• _Tugas_
a) Terjemahkan kalimat dari teks tentang toleransi ini ke dalam bahasa Inggris: "Dunia digital membuat transfer nilai-nilai, baik yang positif dan negatif menjadi lebih mudah."
b) Rangkum teks tentang toleransi dalam dua kalimat.
c) Tuliskan kelanjutan teks tentang toleransi, dimulai setelah kalimat terakhirnya.

• _Dokumen_

======

IMR 2019 juga memuat komentar misalnya dari ustaz muda Romzi Ahmad. “Narasi agama yang kita bawakan ke ranah publik harusnya bukan narasi yang menyeramkan. Kalau memahami agama, sesungguhnya persatuan dan kerukunan adalah hal yang wajib diajarkan oleh agama.”

Tentu saja kita tidak boleh menutup mata terhadap bahaya yang muncul. Misalnya, kasus ucapan rasialis terhadap mahasiswa Papua di Surabaya yang memicu aksi di berbagai lokasi dan membuat situasi memanas, harusnya menggedor dinding empati kita semua, bahwa masih ada yang mengalami ketidakadilan dan ketinggalan. 

Pendekatan ekonomi termasuk pembangunan fisik tidak cukup, karena lebih penting adalah menyentuh jiwa warga Papua dengan pendekatan budaya, serta memastikan pelaku pelanggaran Hak Asasi Manusia terhadap mereka diusut tuntas dan dihukum.  Sikap toleransi di sini diharapkan mampu membangun rasa saling percaya.

Contoh lain adalah ancaman dari meluasnya paham radikalisme dengan kekerasan yang dipicu oleh kombinasi situasi global dan potensi bibit radikalisme dan ekstrimisme di dalam negeri. Dunia digital membuat transfer nilai-nilai, baik yang positif dan negatif menjadi lebih mudah. Tinggal klik, informasi berpindah. Menyebar. Lagi-lagi, millennial dan gen Z yang aktif menggunakan internet paling rentan terpapar konten yang berbahaya.  Konten yang mendorong sikap intoleran.

======

Baris dataset
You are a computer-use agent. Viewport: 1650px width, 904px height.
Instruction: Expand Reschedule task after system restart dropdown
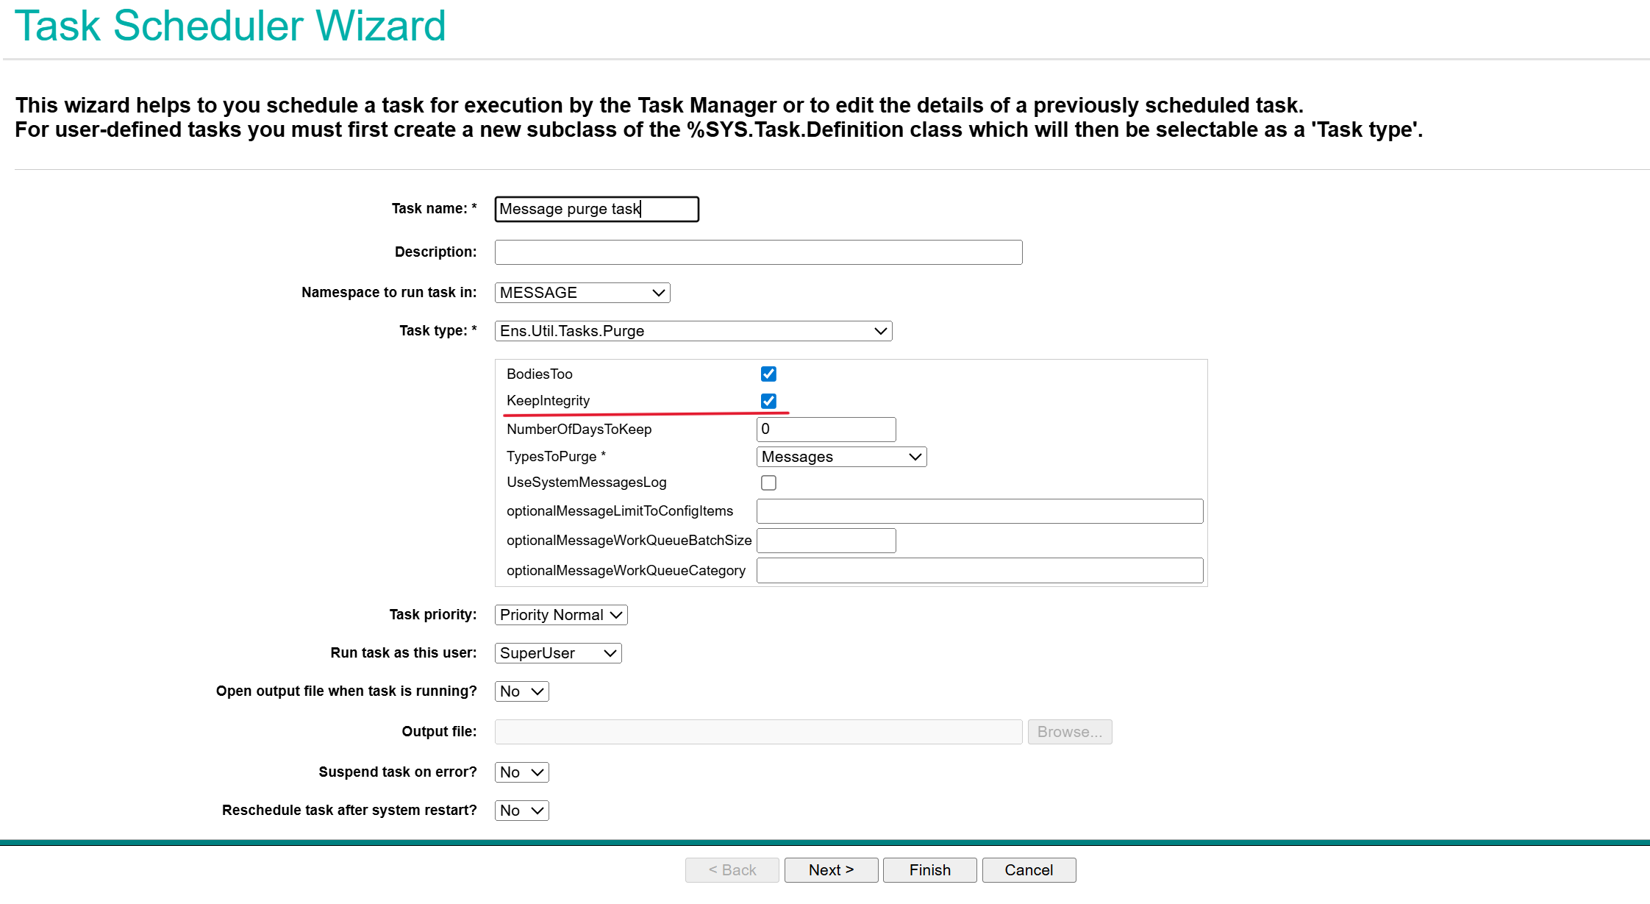pyautogui.click(x=521, y=811)
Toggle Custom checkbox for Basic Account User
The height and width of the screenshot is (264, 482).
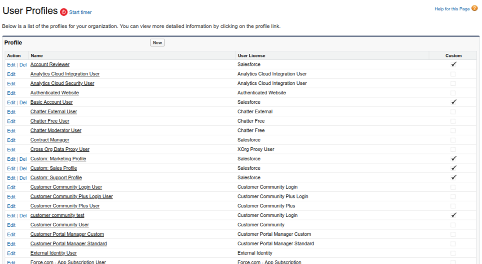[x=453, y=102]
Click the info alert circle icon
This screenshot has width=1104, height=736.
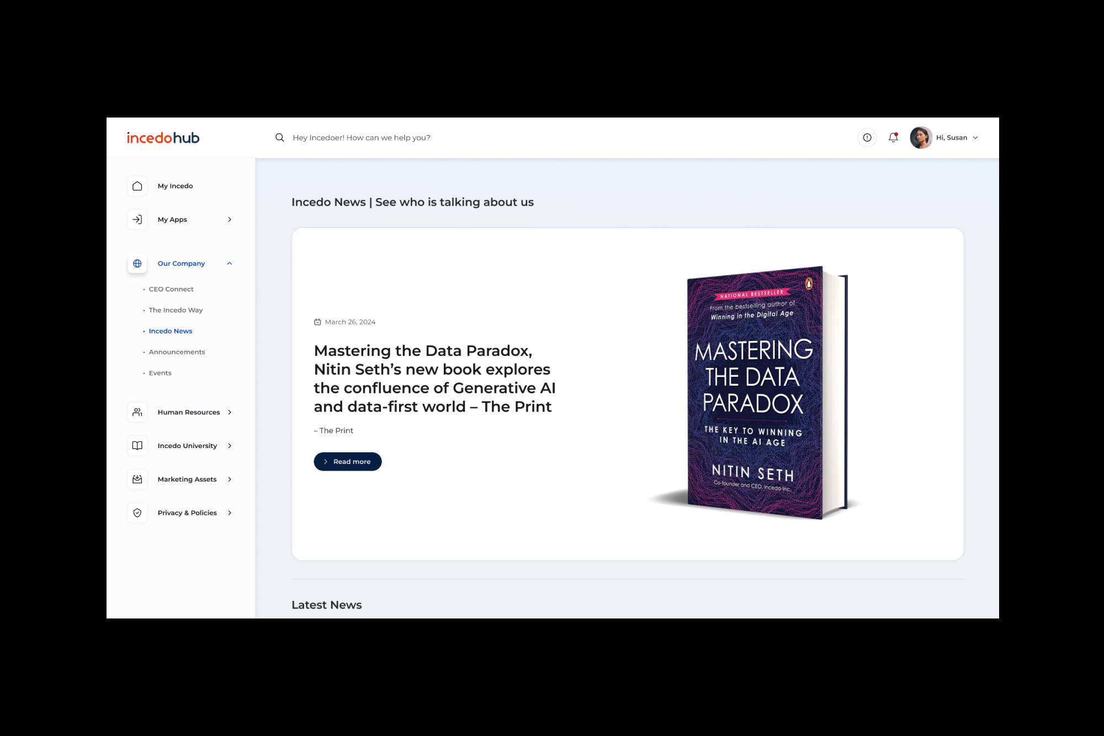point(867,137)
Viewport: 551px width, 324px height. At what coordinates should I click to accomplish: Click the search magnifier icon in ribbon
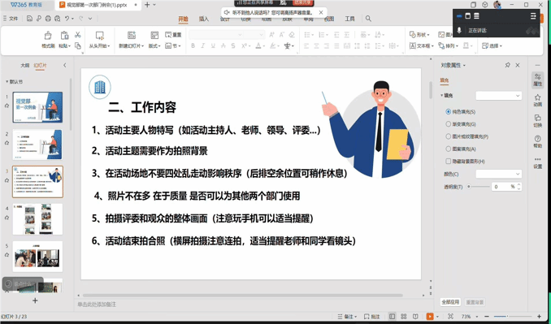click(x=368, y=19)
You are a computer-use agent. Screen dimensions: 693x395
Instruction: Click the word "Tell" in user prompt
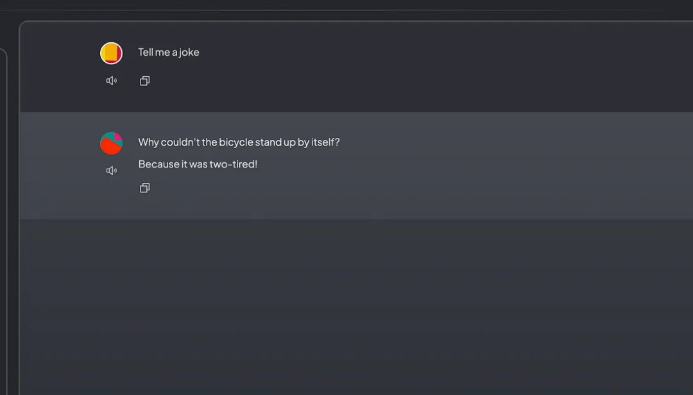pos(146,52)
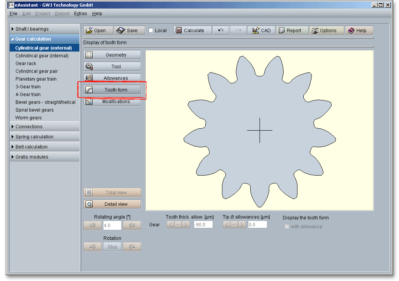Open the CAD export button
Screen dimensions: 399x281
point(261,31)
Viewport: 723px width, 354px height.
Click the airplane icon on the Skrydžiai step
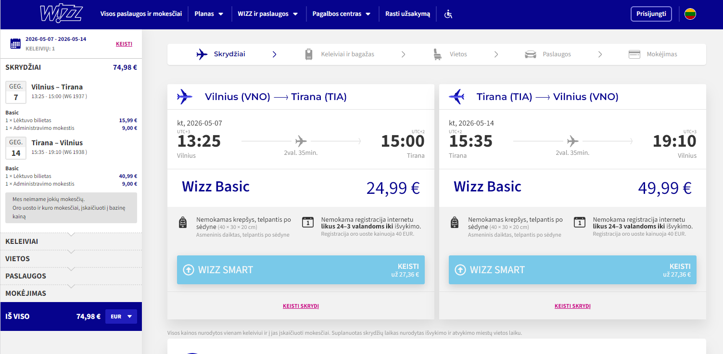tap(201, 54)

======

• _Jawaban_
a) The digital world makes the transfer of values, both positive and negative, easier.

b) Teks tentang toleransi mengutip pandangan bahwa narasi agama di ranah publik seharusnya tidak menyeramkan, lalu menyoroti kasus ucapan rasialis terhadap mahasiswa Papua di Surabaya yang menunjukkan perlunya pendekatan budaya serta pengusutan tuntas pelanggaran HAM, bukan pendekatan ekonomi saja. Teks itu juga memperingatkan ancaman radikalisme dengan kekerasan yang mudah menyebar lewat dunia digital, dengan milenial dan gen Z sebagai kelompok yang paling rentan terpapar konten intoleran.

c)
Mencegah dan mengatasi ancaman terhadap sikap toleransi memerlukan upaya yang terstruktur, sistematis dan masif. Sensor dan blokir internet tidak akan pernah efektif. Literasi digital harus diutamakan untuk memberikan benteng yang kuat dan kemampuan memilah informasi yang benar dan baik bagi warga. Ini bisa ditempuh lewat pendidikan. Bisa dimasukkan sebagai ukuran keberhasilan kinerja bagi kepala daerah, karena sesuai dengan Undang-Undang Otonomi Daerah, pendidikan menjadi tanggung jawab daerah.

The highest result of  education is tolerance,” kata Helen Keller.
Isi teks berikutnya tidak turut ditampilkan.